The Nagoya Wall (named for Kaneko’s birthplace) is made up of 56 glazed clay tiles, each measuring 14.5″ x 18.5″. They are installed edge-to-edge in a grid of eight (counted horizontally) by seven. Obviously it plays with the traditional concept of a tiled wall and immediately links to Rookwood—we are in Cincinnati after all.
Kaneko’s 1987 wall also brings to mind Jennifer Bartlett’s Rhapsody, a monumental work of 987 one-foot-square steel tiles painted with her vocabulary of symbols. (Rhapsody was shown at The Contemporary Arts Center in 1977.) Likewise, Kaneko’s tiles in his signature palette of immensely strong but not pure color are a compendium of his favored surface designs: big polka dots; ovals; dashes; spirals; zigzags; stripes that run horizontally, vertically, and diagonally; geometric abstractions; and fields of nuanced color. Undoubtedly his painting studies in Japan and the U.S. (he came to this country in 1963 to study painting at Chouinard Institute of Art before switching to ceramics) have played a role in developing this vocabulary.
Once you’ve taken in this work and had a crash course in Kaneko’s aesthetic, you can turn your attention to his other works. The north gallery is filled with 12 sculptures, dating from 2003 to 2010, from his Dango series, which he began in the early 1980s. Dango is the Japanese word for “rounded form,” “enclosed form,” or “dumpling.”
There are two basic types of Dangos: the tall standing forms (up to 87″ here but far short of the 13′ pieces he’s done) that evoke menhirs and monoliths found throughout the world as well as lingams, phallus forms representing the Hindu god Shiva and a symbol of male creative energy. Then there are Dango Triangles, which are easily seen as broad-shouldered torsos with tapered waists.

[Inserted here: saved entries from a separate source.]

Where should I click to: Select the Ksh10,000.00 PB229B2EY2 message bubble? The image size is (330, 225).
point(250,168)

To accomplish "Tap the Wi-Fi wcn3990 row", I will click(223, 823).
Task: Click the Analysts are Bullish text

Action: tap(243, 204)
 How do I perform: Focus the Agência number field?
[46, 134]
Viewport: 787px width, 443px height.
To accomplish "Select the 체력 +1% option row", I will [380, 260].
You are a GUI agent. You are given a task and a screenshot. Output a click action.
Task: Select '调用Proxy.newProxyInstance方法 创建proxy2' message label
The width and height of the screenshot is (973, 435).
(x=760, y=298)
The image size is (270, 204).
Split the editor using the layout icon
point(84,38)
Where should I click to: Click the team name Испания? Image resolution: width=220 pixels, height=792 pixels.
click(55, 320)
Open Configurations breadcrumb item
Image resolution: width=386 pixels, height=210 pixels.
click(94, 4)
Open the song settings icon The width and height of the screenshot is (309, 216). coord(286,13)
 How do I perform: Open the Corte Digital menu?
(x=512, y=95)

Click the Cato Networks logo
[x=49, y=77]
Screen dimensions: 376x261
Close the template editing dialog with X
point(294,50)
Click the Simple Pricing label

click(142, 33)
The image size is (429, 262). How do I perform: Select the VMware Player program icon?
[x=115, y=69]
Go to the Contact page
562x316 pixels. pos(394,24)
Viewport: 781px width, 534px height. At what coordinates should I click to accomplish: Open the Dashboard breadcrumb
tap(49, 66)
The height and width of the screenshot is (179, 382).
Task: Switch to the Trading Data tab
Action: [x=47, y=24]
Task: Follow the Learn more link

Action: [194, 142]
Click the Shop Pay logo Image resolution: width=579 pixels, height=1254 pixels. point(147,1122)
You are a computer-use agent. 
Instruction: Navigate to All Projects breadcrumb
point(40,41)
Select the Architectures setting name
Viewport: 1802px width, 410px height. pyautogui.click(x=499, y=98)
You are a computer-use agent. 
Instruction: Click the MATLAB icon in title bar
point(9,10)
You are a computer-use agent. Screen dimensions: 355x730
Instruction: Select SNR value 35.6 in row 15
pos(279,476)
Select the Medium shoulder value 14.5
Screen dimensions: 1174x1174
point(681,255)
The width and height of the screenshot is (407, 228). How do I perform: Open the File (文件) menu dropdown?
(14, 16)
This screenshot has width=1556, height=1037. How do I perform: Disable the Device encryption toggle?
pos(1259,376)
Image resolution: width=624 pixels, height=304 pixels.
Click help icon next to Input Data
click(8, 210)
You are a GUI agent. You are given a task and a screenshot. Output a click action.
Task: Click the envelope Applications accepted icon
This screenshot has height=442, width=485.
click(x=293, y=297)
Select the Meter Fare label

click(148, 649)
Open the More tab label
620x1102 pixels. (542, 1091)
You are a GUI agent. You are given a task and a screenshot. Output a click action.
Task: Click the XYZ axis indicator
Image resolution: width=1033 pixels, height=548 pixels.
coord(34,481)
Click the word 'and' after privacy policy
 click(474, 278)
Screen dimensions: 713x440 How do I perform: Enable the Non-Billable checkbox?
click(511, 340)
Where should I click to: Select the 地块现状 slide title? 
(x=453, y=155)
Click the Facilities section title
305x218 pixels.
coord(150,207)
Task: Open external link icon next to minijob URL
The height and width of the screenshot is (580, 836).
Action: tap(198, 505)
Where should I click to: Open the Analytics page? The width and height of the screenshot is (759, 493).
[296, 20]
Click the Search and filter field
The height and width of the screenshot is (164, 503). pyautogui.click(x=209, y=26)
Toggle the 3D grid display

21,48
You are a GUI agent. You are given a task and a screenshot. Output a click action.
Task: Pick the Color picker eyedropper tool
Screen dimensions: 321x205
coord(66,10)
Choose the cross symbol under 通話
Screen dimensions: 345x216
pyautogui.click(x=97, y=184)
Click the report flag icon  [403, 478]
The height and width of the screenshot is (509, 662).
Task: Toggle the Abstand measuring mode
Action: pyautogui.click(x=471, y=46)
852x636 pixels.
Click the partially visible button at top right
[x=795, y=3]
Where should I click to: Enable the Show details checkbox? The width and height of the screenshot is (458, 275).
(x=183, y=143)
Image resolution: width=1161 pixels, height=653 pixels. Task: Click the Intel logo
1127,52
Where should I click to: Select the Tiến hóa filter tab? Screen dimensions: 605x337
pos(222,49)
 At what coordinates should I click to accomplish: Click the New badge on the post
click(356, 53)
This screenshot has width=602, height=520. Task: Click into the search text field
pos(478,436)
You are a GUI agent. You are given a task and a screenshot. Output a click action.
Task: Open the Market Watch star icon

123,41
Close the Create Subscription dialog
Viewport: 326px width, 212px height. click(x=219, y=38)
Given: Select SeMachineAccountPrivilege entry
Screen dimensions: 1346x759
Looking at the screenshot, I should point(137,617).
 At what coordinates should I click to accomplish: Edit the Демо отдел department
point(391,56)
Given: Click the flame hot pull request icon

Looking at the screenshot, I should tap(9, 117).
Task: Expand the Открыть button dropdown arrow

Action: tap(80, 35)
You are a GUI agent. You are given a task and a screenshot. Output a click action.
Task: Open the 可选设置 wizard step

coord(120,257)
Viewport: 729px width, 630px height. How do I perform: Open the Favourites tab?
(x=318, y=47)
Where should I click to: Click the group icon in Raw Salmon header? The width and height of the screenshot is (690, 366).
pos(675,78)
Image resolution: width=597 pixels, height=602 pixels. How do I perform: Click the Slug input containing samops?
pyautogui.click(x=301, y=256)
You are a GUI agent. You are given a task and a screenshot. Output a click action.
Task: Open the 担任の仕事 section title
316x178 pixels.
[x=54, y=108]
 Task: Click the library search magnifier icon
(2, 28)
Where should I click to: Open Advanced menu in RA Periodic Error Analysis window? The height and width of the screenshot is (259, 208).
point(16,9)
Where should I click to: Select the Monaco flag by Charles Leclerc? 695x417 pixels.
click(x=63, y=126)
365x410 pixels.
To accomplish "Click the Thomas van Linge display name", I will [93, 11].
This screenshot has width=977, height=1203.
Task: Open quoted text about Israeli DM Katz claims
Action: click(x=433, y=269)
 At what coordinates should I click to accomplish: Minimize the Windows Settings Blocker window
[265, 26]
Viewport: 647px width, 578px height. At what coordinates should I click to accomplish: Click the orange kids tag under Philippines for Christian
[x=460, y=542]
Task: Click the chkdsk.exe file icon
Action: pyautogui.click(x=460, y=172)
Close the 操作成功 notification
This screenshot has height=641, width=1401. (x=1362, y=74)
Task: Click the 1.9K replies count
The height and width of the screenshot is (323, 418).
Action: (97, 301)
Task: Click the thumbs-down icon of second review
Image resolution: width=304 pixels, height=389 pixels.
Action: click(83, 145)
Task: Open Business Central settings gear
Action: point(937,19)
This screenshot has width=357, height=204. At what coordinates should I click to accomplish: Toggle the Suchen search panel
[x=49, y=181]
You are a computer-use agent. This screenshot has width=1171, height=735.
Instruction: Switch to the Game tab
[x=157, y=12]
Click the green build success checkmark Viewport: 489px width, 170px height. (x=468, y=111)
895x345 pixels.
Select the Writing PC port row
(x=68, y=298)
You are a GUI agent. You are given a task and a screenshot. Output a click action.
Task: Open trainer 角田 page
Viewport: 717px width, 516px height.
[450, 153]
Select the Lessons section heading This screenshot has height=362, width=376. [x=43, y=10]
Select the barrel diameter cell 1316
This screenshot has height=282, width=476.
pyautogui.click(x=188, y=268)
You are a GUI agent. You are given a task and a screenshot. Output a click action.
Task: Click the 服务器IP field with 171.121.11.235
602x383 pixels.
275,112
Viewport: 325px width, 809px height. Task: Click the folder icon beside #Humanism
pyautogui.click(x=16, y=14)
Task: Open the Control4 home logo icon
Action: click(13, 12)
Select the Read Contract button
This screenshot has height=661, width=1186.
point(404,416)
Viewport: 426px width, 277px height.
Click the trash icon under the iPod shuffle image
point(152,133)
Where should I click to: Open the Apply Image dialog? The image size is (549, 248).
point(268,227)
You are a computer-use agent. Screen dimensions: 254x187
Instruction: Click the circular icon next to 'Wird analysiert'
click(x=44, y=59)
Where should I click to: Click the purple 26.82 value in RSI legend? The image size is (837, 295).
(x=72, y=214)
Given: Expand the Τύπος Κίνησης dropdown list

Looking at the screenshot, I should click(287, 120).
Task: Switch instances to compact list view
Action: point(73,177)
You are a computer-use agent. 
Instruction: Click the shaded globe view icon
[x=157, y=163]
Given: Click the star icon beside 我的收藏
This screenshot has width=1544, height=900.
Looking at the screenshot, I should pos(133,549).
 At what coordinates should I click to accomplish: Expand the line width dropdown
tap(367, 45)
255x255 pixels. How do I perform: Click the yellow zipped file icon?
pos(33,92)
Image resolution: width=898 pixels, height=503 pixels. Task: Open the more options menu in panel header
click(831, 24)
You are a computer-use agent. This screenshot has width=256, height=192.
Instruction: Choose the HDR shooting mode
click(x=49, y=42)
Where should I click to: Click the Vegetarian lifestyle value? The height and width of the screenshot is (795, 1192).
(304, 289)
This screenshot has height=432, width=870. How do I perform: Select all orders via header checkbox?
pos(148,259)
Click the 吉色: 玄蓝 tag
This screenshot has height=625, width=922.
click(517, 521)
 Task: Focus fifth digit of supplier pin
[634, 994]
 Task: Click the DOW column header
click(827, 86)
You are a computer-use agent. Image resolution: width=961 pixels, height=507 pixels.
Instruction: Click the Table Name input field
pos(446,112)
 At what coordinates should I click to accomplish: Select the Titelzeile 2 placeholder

Although recently he has made colossal heads many feet high, his Dangos with their lively patterns are his best-known work. All of these sculptures are monumental, as the smallest on view here illustrates. Dango – Triangle, 2009, is just 24″ x 23.75″ x 10.25″. The composition is divided vertically with one side a yummy (yes, yummy) tomato red and the other decorated with black dots bleeding on a creamy ground.
Although I prefer the simpler designs, an 85″ tall 2006 untitled (as all are) piece decorated with a Madras-like plaid with vertical stripes crossed by black bands of various widths on a background of bleeding color was also engaging.
After taking in this grouping, I returned to the generously sized corridor gallery. Kaneko’s approximately two-foot-high oval platters and his roughly 22″ x 30″ x 3″ rectangular wall slabs line the walls. Just as his Dango – Triangle works evoke a human torso, the ovals read as featureless faces, recalling Christopher Wilmarth’s Breath series, which was inspired by seven poems by the French symbolist poet Stéphane Mallarmé. In addition to seven sets of pastels and charcoal drawings, Wilmarth made seven steel sculptures with milky white, acid-etched blown glass ovoids that relate to Kaneko’s platters.
Like the Nagoya Wall, Kaneko’s platters reference ceramic traditions, both the strictly utilitarian or decorative as well as the more recent sculptural approach to the form, notably the energetic attacks on the plate by Peter Voulkos. (Kaneko studied with him at U.C., Berkeley, in the 1960s.)
I prefer Kaneko’s more restrained compositions. In Untitled – Platter/Oval, 2009, the top half of the oval is black and the bottom an eggshell color. A red bar cuts vertically across the center. Half of it is overlaid on the neutral ground but it is bordered in the lighter color when it penetrates the black. Interpret that as you will.
Walking behind the freestanding wall with the Nagoya Wall, there are two galleries filled with Kaneko’s paintings, drawings, and prints. The decorative motifs that activate the surfaces of his clay sculptures look lame and derivative in two dimensions. How can anyone look at a painting composed of skinny vertical stripes and not think Gene Davis?
I may be unfairly dismissing his two-dimensional pieces. I confess I spent very little time with them; this, I would argue, supports my judgment. So I recommend spending time with Kaneko’s Dangos and avoiding the flat work, which is, indeed, flat.
– Karen S. Chambers
Jun Kaneko: An Exhibition of Sculptures, Paintings, Drawings & Prints on view through April 23rd at Carl Solway Gallery, 424 Findlay St., Cincinnati, Ohio 45214, 513-621-0069.